To access a data grid through the REST gateway, the user must be authenticated to the WebSphere® DataPower® XC10 Appliance, regardless of whether the data grid has security enabled. The application client must always provide a basic authorization header with the authorized user ID and password in the HTTP headers of the HTTP request. To access data grids through the REST gateway, provide the user ID and password in an authorization header.

Authentication and authorization

To access to a data grid map through the REST gateway, the user or user group must be authenticated and authorized to access the specified data grid in the URI. Even if you do not have security configured on the data grid, you must configure the user group you are using to communicate through the REST gateway to have all access to the data grid.
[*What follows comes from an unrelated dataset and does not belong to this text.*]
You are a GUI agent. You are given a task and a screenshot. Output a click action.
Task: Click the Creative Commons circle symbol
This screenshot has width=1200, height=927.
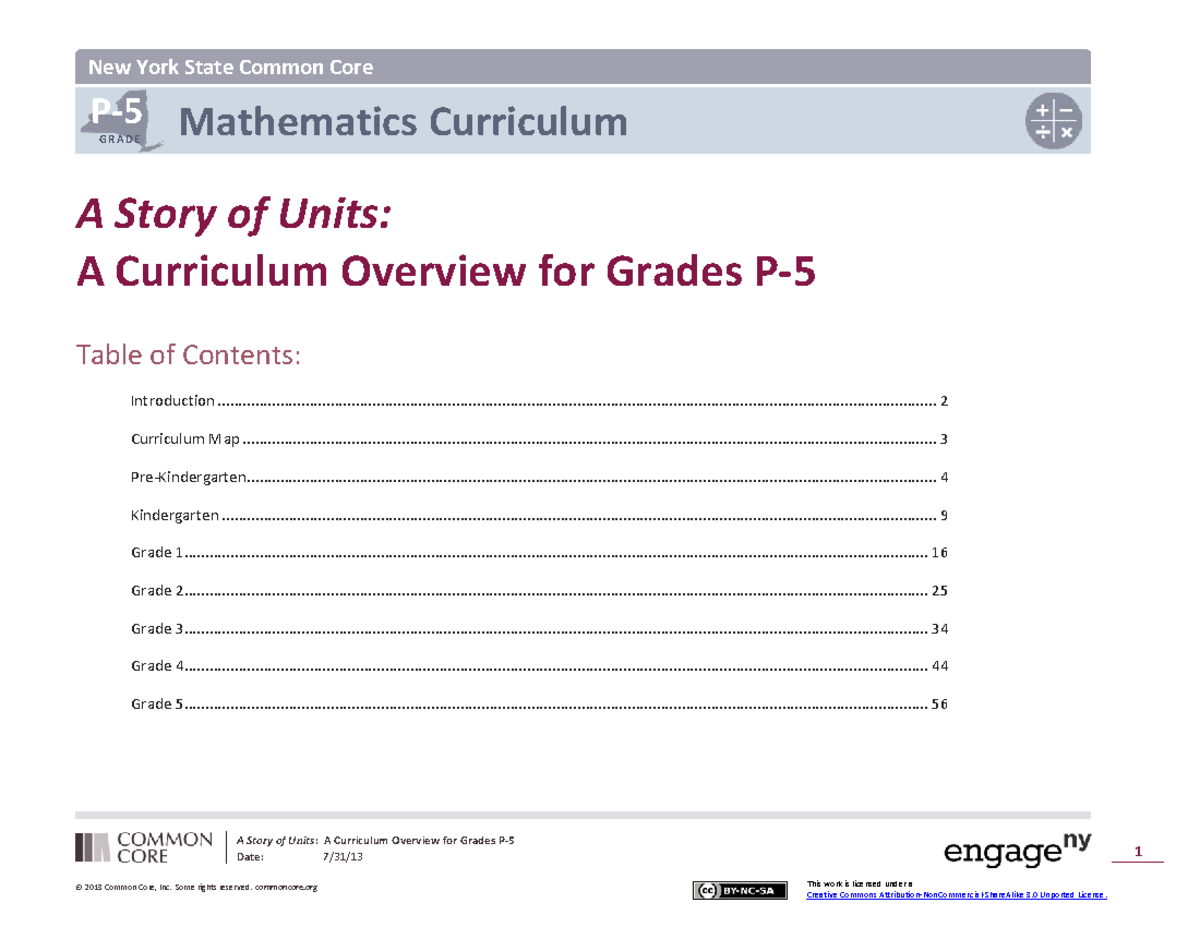point(710,888)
For more information about configuring access to the data grid, see Enabling security for data grids . The application client must provide a basic authorization header with the authorized user ID and password in the HTTP headers of the HTTP request.
Authorization: Basic <base64 encoded string of “userid:password”>
For more information about the basic authorization header format, see Wikipedia: Basic access authentication.

Secured data grids

You can use the REST gateway in a secured data grid configuration. To access the secured data grids, provide the user ID and password in an authorization header. The user must be authenticated and authorized to access the specified data grid in the URI.
Table 1. Secured data grids
Permission Get Post Delete
READ X    
WRITE X    
CREATE X X  
ALL X X X

Transport security

Clients that are using the REST Gateway can use the HTTPS protocol if transport security is required.